In 2023, the European Alliance of Rheumatology Associations recommended ultrasound as a first-line investigation for confirming a suspected diagnosis of GCA. The aim of this study was to test a diagnostic strategy aligned with this recommendation that used colour Doppler ultrasound followed by TAB if the results of the ultrasound were negative.
Ultrasound images were designated as being positive or negative based on the presence of a bilateral halo sign, “a homogenous, hypoechoic wall thickening,” located in the superficial temporal arteries, trunk, or branches, explain the researchers.
If people had a negative ultrasound and a negative TAB, they underwent further large-vessel imaging and whether they had GCA or an alternative diagnosis, such as polymyalgia rheumatica, was based on expert opinion.
The study included participants with a high clinical suspicion for GCA, which was defined as being older than 50 years of age with a biological inflammatory syndrome and elevated C-reactive protein (≥6 mg/L) levels.

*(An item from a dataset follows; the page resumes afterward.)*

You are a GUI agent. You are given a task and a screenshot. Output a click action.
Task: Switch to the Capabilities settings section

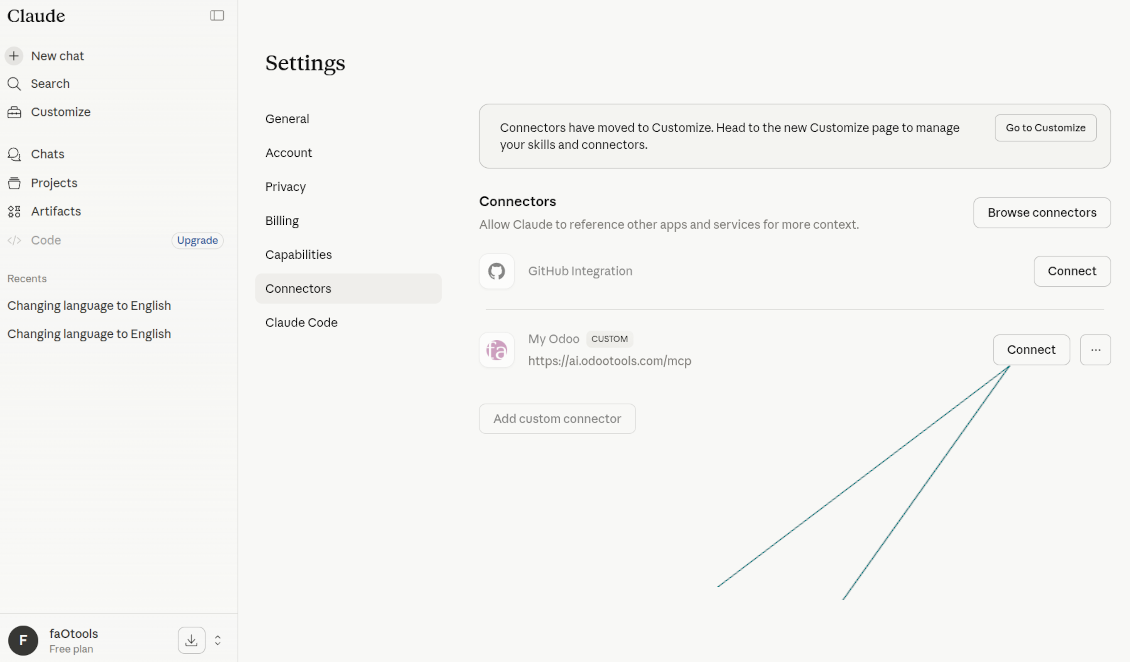pos(298,254)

In addition, participants had to have at least one of the following: specific clinical signs of GCA (abnormal temporal arteries, scalp hyperesthesia, jaw claudication, vision loss, pain in the shoulder girdle or pelvic girdle), general signs (unusual headache, impaired general condition, fever), or evidence of large-vessel vasculitis on computed tomography angiography, magnetic resonance angiography, or positron emission tomography, and no obvious signs of a different diagnosis.

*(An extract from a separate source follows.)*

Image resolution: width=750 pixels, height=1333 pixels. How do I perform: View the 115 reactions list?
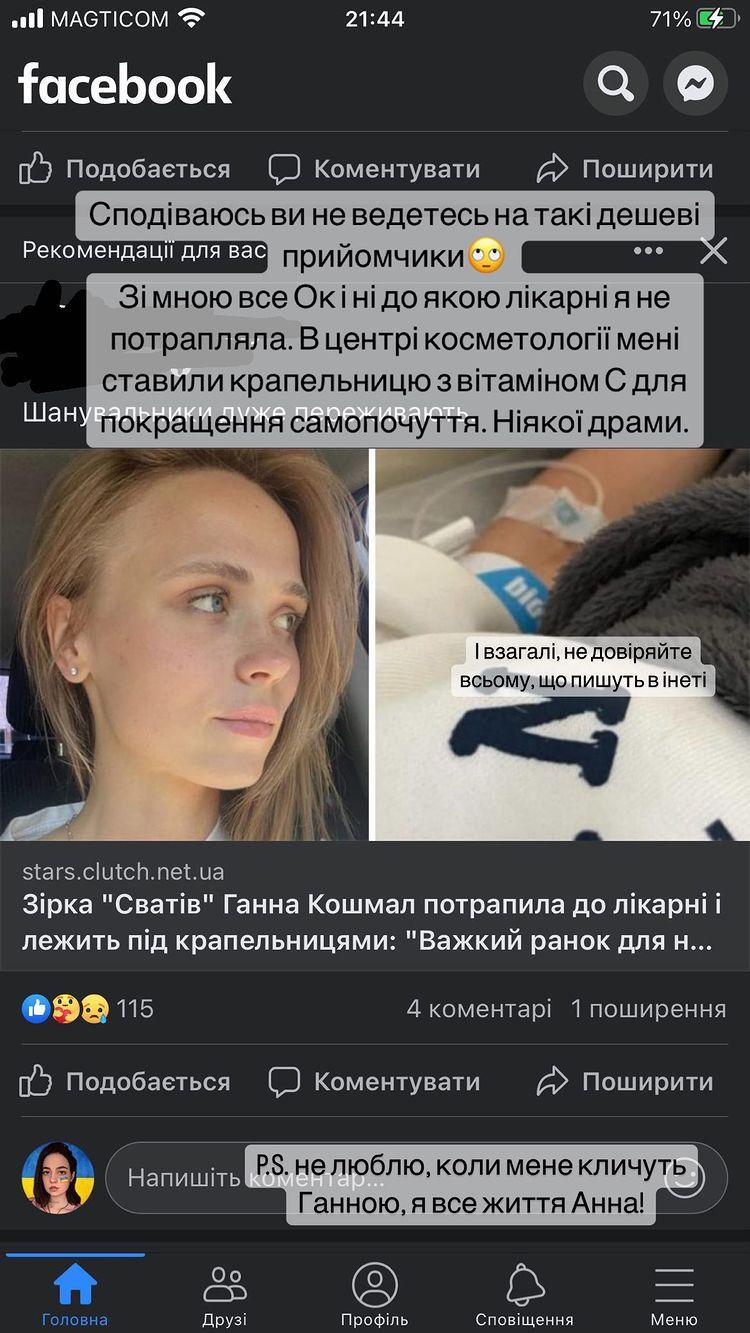(88, 1008)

The proportion of patients who had a bilateral temporal halo sign confirmed by ultrasound only among the 136 patients in total who were diagnosed with GCA at 1 month was 54%.
And of the 92 (56%) people who had a negative ultrasound, 64 (70%) had a negative and 28 (30%) a positive TAB result, with 17% of the positive TAB cases confirmed as GCA. A further 21% were diagnosed with GCA based on clinical expertise, additional imaging tests, or both, and an alternative diagnosis was made in 18% of patients.

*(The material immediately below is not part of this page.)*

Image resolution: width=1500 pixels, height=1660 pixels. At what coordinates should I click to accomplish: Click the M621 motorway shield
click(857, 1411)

The researchers acknowledge the small sample size and note that there was no blinding of ultrasound and TAB results when confirming the diagnosis. The study was also limited by the lack of an objective gold-standard comparator and the use of a single diagnostic strategy.
They conclude that their ultrasound-first strategy is efficient for the diagnosis of GCA, but they add that its role in cases of low clinical probability remains to be demonstrated.